Voice AI interactions illustrate this challenge clearly. "In every voice AI interaction, the voice AI is making a number of tool calls and API calls back and forth. It's what we call in the network world as east-west traffic of communication between machines between clouds, and that is really going to explode," the CEO underlined . As agentic AI workflows become normal, AI will expose vulnerabilities in islands of technologies and domains, testing the limits of digital enterprises that can no longer manage infrastructure as disparate systems .

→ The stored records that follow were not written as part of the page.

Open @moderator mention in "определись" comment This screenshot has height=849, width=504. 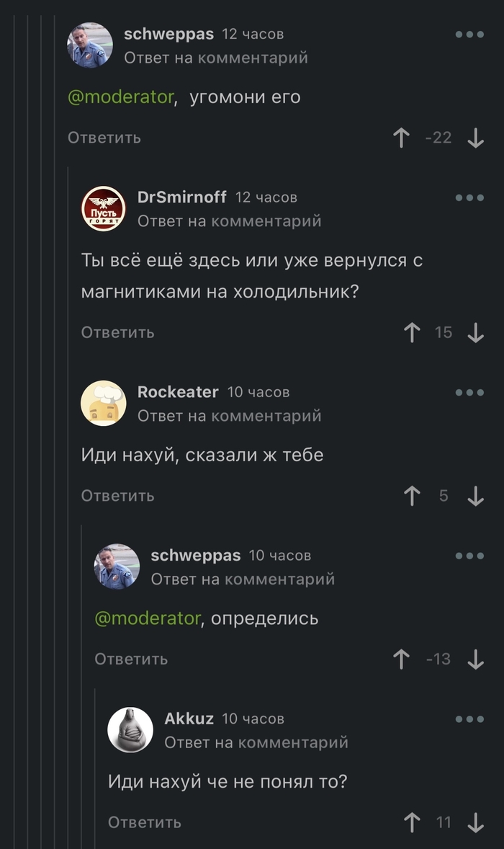[x=147, y=618]
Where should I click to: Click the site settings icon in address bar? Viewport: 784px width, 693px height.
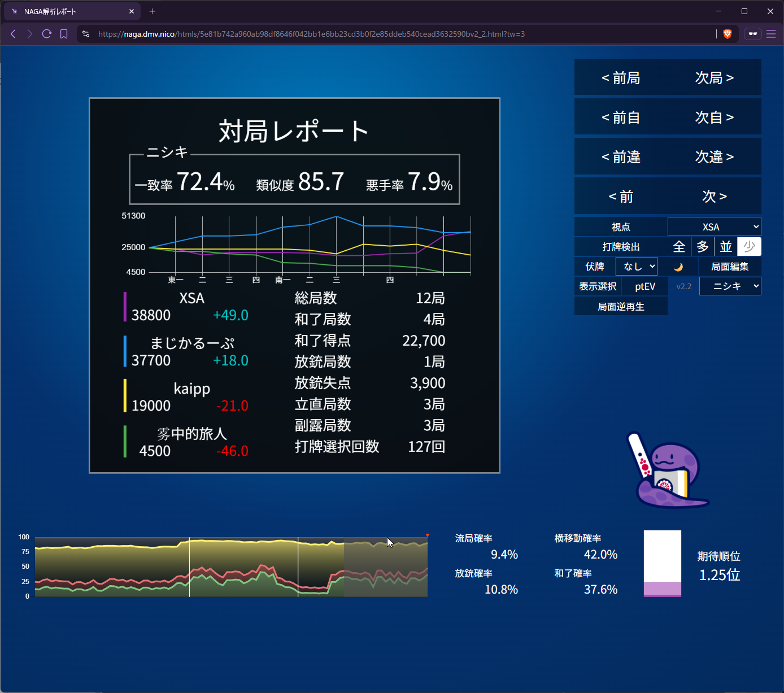pyautogui.click(x=86, y=34)
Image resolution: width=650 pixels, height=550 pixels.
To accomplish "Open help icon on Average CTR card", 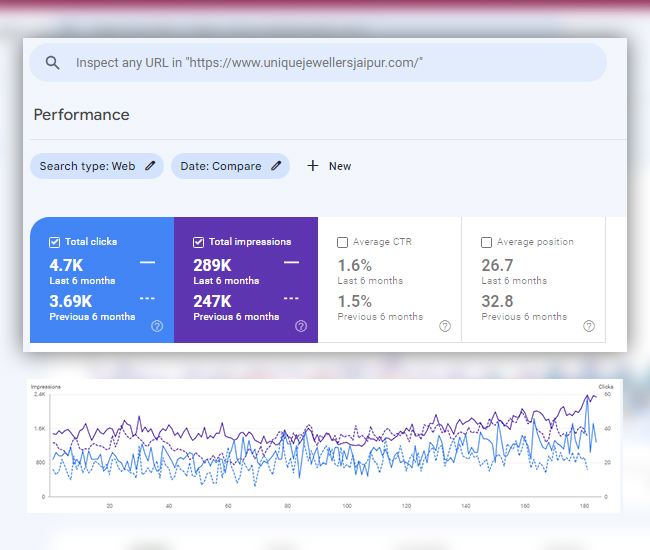I will 445,326.
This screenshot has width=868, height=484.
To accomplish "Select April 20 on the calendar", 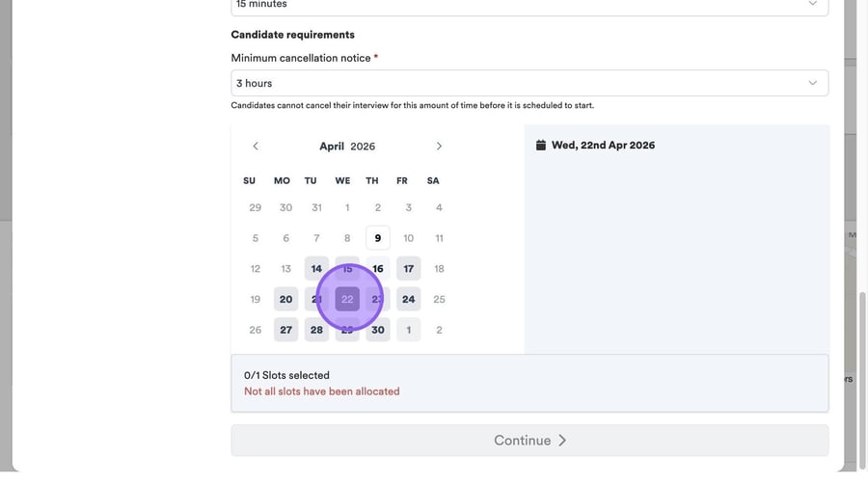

The platforms were developed in India while targeting global markets, allowing Tata Communications to scale domestically and generate better margins internationally . Executives noted that India's adoption is comparable to global levels, but international expansion enables better pricing and revenue margins. Chief Technology Officer Genius Wong revealed the company is designing special fast-track internet paths across India to skip slow intermediate stops by directly connecting major hubs like Mumbai and Delhi for better latency for users and applications .
This infrastructure investment addresses three critical pain points enterprises face: infrastructure fragmentation, costs that spike as complexity increases, and security and governance that can't keep up with machine speed . The suite's unified approach combining connectivity, cloud, edge, and security as a single architectural foundation aims to help enterprises deploy and scale enterprise AI with confidence, control, and clarity. As digital infrastructure becomes more complex and artificial intelligence amplifies this challenge, the company positions itself to provide what it calls a secure, unified, and intelligent foundation for the next wave of AI adoption .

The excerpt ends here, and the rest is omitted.